それからいろいろ資料を集めたり、カウンセリング関連の本を読んだり、体験講座に行ったりして、最初候補に選んだのは現在日本では一般的な来談者中心療法の講座でした。
でも話をひたすら聞くだけでは何も解決しないのを身をもって感じていたし、専門家の方も「問題解決するものではない」と断言していたので「何か他にちゃんと問題解決できる療法はないだろうか?」と探していた時に見つけたのが、再決断療法を専門に扱う今のカウンセラー養成学校でした。
何も知らない人間がいきなり再決断療法から入るというのは、今の日本ではかなり異色なんだそうです。

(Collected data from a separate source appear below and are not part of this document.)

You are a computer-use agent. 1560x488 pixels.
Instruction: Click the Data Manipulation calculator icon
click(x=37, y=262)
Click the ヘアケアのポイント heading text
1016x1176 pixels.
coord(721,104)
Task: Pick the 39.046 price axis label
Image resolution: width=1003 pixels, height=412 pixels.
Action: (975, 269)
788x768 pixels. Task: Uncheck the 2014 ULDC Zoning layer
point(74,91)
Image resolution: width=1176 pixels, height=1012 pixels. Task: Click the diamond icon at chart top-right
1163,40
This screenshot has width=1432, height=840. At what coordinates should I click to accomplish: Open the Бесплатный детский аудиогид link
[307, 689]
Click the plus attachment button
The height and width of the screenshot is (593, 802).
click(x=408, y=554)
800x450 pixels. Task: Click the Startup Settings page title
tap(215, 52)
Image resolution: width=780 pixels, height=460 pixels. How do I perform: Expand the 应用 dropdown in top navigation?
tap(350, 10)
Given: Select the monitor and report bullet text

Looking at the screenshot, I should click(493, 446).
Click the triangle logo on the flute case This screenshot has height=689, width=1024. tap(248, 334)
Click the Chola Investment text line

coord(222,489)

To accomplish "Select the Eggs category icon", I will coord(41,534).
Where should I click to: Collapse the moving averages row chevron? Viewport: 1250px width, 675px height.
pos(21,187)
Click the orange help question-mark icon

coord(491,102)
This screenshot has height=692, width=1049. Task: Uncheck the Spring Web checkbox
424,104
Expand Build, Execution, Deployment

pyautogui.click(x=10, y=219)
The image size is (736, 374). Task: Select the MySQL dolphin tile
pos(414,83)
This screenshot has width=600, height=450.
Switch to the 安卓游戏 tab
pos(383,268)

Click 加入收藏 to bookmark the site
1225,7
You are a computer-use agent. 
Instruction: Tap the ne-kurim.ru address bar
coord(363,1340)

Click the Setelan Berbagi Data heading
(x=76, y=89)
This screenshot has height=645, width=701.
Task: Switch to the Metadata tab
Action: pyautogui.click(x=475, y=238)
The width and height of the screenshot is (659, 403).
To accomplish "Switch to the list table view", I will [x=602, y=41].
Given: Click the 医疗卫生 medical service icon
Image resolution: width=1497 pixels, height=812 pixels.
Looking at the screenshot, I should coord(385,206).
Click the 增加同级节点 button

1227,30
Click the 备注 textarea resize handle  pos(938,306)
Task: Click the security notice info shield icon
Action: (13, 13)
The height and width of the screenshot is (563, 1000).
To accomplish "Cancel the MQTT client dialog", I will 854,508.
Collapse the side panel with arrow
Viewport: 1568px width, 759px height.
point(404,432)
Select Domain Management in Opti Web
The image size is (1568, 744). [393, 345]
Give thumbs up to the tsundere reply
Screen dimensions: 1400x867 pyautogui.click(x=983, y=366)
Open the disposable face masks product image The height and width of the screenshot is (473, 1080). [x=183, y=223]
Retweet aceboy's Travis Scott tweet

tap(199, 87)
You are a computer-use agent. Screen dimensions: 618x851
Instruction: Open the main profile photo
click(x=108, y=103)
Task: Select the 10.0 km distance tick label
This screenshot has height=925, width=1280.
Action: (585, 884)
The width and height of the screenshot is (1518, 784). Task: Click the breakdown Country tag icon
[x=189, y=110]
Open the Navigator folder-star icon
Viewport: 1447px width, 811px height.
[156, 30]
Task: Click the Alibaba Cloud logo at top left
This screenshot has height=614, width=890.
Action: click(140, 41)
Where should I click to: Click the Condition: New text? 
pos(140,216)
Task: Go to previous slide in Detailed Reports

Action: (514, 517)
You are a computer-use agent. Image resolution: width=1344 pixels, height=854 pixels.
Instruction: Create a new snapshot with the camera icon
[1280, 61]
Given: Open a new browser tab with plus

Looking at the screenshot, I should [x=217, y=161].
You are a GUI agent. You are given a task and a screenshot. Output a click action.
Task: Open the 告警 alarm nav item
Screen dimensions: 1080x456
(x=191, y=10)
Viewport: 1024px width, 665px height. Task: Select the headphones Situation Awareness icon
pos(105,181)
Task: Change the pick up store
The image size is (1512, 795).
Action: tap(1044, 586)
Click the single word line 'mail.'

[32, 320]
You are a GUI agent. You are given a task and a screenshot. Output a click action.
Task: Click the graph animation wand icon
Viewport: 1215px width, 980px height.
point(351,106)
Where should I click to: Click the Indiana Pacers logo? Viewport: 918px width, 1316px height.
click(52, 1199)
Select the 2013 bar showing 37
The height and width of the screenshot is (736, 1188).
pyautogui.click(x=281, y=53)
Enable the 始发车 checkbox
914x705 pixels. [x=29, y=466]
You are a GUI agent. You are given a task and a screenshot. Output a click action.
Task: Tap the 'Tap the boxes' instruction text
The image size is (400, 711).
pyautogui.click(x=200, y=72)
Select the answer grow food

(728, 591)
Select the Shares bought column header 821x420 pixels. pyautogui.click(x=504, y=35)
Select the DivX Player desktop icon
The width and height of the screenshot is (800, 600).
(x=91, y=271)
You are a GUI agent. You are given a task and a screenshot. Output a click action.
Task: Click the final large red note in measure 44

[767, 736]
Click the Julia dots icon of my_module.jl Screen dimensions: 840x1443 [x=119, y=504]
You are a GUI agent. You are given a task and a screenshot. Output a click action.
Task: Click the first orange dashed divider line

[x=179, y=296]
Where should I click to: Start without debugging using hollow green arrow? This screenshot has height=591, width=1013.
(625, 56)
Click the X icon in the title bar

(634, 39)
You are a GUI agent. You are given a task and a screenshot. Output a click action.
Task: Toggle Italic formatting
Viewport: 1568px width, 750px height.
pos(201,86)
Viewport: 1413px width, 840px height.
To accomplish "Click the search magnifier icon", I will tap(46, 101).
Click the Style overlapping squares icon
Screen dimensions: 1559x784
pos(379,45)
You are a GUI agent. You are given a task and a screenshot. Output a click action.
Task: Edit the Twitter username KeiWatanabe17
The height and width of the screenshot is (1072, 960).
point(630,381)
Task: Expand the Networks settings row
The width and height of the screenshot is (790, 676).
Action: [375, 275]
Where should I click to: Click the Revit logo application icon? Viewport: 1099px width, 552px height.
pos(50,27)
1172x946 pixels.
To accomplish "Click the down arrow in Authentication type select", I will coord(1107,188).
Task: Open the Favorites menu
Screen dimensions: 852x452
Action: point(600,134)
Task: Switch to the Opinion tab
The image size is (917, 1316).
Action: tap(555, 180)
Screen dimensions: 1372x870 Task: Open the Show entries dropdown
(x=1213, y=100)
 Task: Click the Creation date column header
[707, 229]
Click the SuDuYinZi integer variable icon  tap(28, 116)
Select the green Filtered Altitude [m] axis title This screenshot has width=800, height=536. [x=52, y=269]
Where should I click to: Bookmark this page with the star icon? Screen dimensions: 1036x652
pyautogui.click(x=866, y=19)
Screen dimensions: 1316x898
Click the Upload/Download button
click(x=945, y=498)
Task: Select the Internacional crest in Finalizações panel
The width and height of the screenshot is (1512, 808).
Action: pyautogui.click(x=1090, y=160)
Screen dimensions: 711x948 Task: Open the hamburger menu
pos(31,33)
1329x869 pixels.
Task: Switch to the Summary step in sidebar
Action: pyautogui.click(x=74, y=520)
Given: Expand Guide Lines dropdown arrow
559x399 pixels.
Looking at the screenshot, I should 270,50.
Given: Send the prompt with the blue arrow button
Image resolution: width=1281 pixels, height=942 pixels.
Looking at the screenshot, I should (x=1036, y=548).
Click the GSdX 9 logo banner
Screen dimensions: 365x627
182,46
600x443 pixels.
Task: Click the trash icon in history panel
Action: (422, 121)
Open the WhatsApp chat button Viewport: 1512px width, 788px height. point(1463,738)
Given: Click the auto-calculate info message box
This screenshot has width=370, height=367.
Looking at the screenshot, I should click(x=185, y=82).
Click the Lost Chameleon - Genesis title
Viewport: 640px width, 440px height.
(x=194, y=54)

一緒に学んでいる仲間たちも含め、私たちはカウンセリング業界では異端児らしいですよ(笑)
話がそれましたが、例え異端児と呼ばれようと私はこの再決断療法に出会ったおかげで、人の目を気にしすぎる感覚もなくなったし、死にたい感覚もなくなったし、何よりすごく前向きに物事を考えられるようになったし、いろいろ自分の中の問題解決をしていくうちに、だんだん対人恐怖もなくなったので、この療法をもっと使いこなせるようになって他の人にももっと心が楽に生きられるようになってもらいたいと思います。
自分で自分の存在価値を認め受け入れると、不思議なことに心の中のにいる小さな子供の私も素直に言うことを聞いてくれるんですよね。
「ああしちゃだめ!こうしちゃだめ!」「こんなこともできないなんてダメだな」「生きてる価値ないよ」「あんなことしちゃってバカだなぁ」なんて言われ続けたら、誰だって自分の価値を見失い、萎縮し、死にたくなったり、中にはひねくれた考え方しかできなくなる人も出てくるでしょう。
こういうことを自分で自分に対して言ってませんか?よく考えてみてください。これって苦しくないですか?しんどいですよね?
こうしてどんどん自分を追い詰めた結果、場合によってはうつ病になってしまったりするのです。
ちゃんとできなくても、周りからなんと言われようとも、あなたの存在の重要さは変わらない。
みんなそれぞれが大事な存在です。生きる価値がない人なんていない。
実は先日買った「ゆるしのメッセージ」という本に著者からサインをもらったんです。そこに書かれた言葉は「まずは自分にやさしく」。